Physiologically relevant in vitro skin models are crucial tools for investigating disease-related responses, evaluating drug efficacy, and enhancing the translational value of dermatological research. While skin-on-a-chip technologies enable dynamic culture and enhanced microenvironmental control, most existing platforms are constrained by incomplete tissue architecture, discontinuous fabrication workflows, and limited experimental accessibility, factors that collectively undermine reproducibility and downstream analysis. Herein, we present a vertically stacked dual-chamber microfluidic platform with a detachable assembly, enabling stable long-term perfusion and intact tissue retrieval for standard histological and molecular analyses. Modulating dermal construction parameters during early formation under continuous perfusion effectively suppressed collagen contraction, yielding a uniform, mechanically stable dermal interface supporting reproducible epidermal seeding, stratification, and air–liquid interface (ALI)-induced maturation.

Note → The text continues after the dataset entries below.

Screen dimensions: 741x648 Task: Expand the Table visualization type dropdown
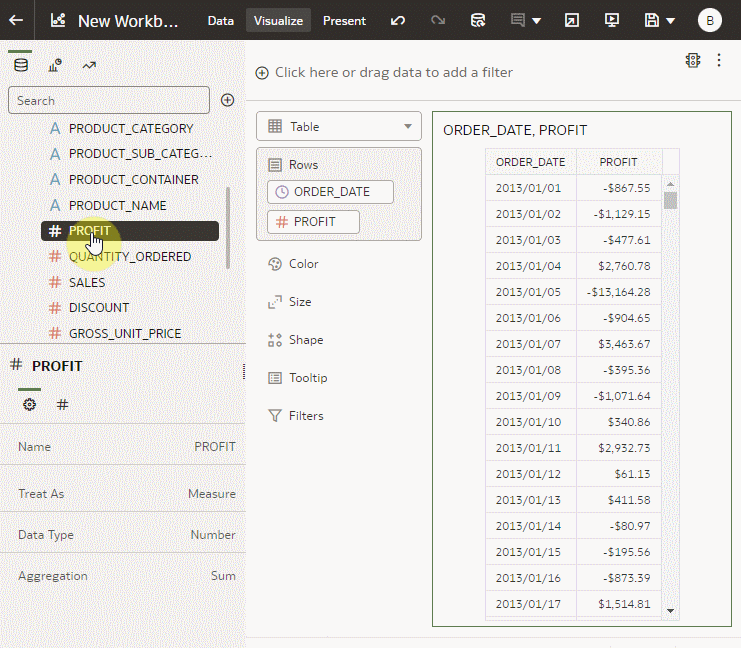click(407, 127)
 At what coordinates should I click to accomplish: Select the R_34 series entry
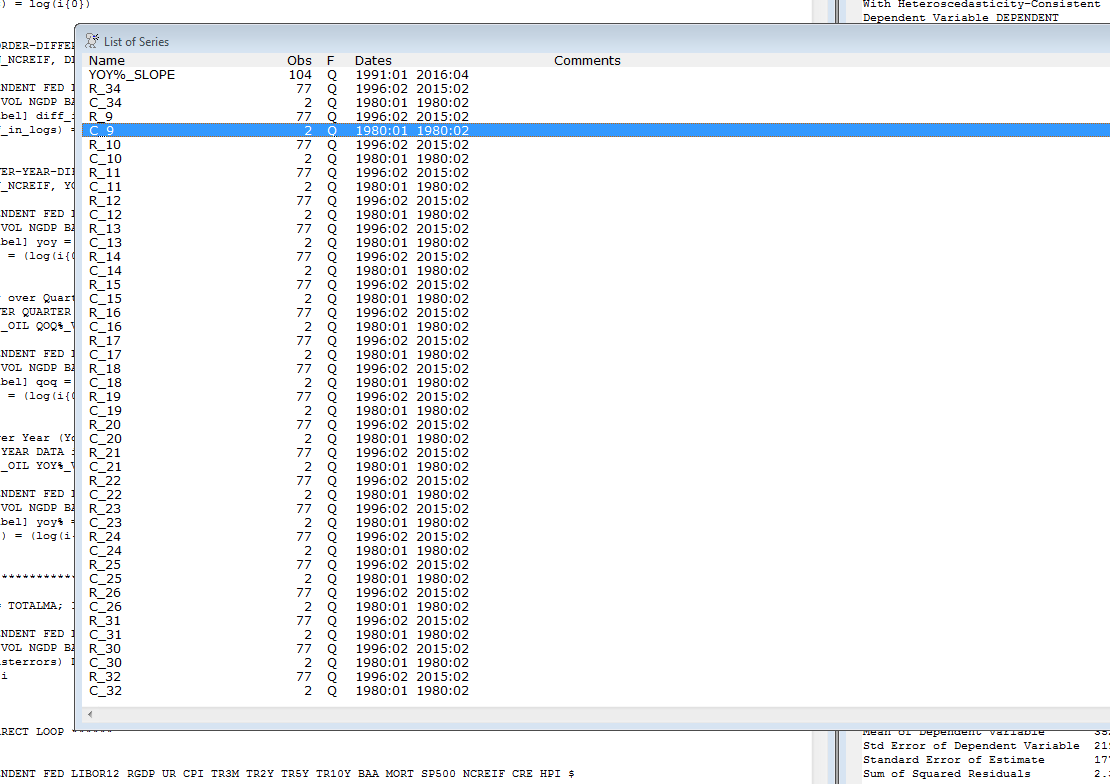coord(105,89)
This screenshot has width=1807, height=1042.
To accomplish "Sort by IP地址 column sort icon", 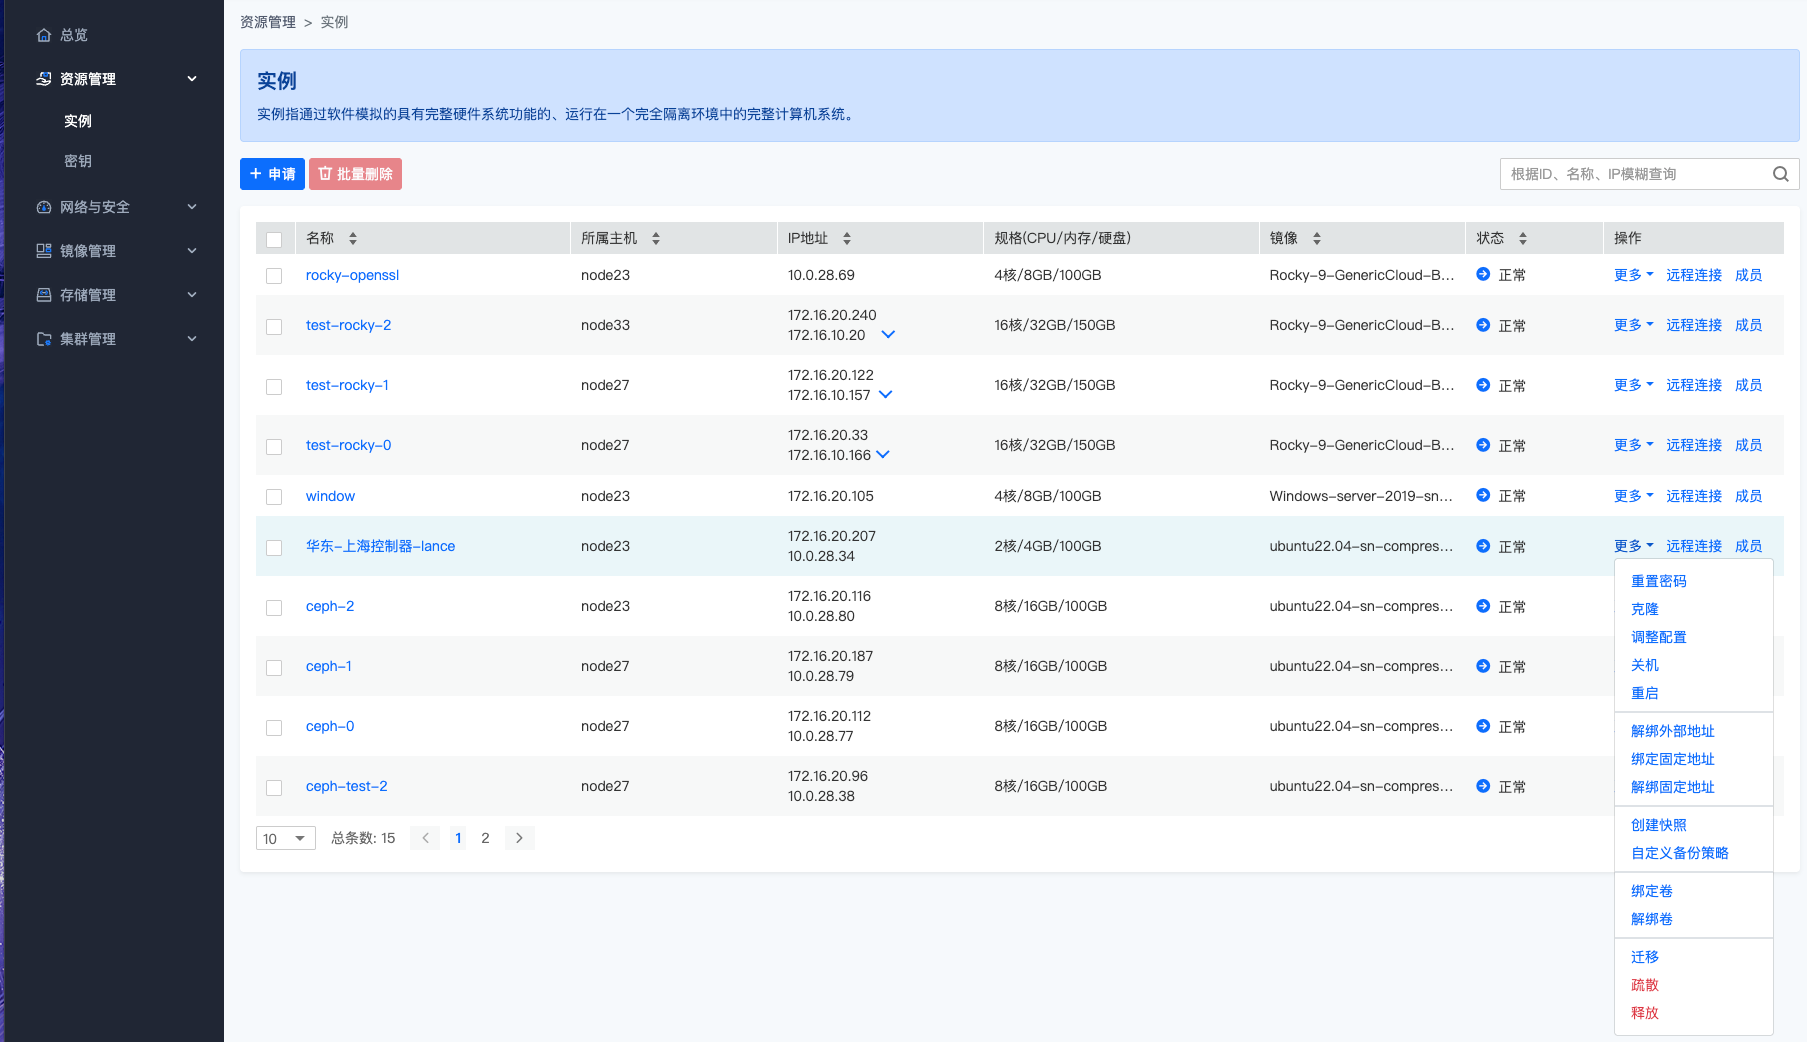I will [x=847, y=238].
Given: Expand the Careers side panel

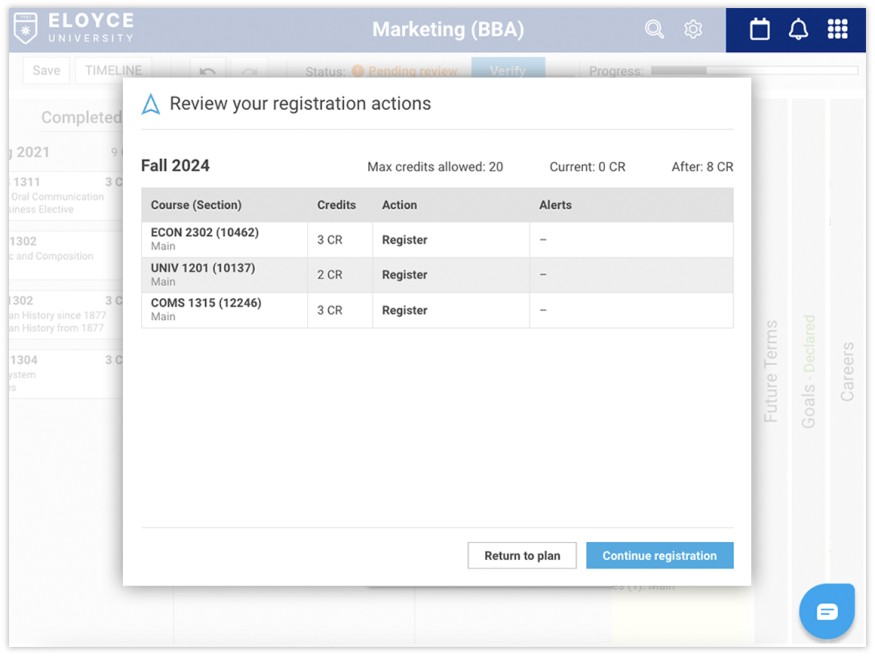Looking at the screenshot, I should click(847, 370).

Using primary human dermal fibroblasts and epidermal keratinocytes, the platform supports in situ formation of a hierarchically organized full-thickness skin model with appropriate epidermal stratification and differentiation marker expression under sustained dynamic culture. As a proof-of-concept application, a Th2 cytokine-driven inflammatory skin phenotype was established on-chip, recapitulating key molecular features of barrier impairment and inflammation. Pharmacological intervention induced quantifiable, reversible molecular responses, demonstrating the platform’s ability to distinguish inflammatory and treatment states in a dynamically maintained skin microenvironment. Collectively, this work presents a practical microfluidic strategy for process-integrated skin tissue construction, offering an experimentally accessible framework for inflammatory skin modeling and drug evaluation in organ-on-a-chip systems.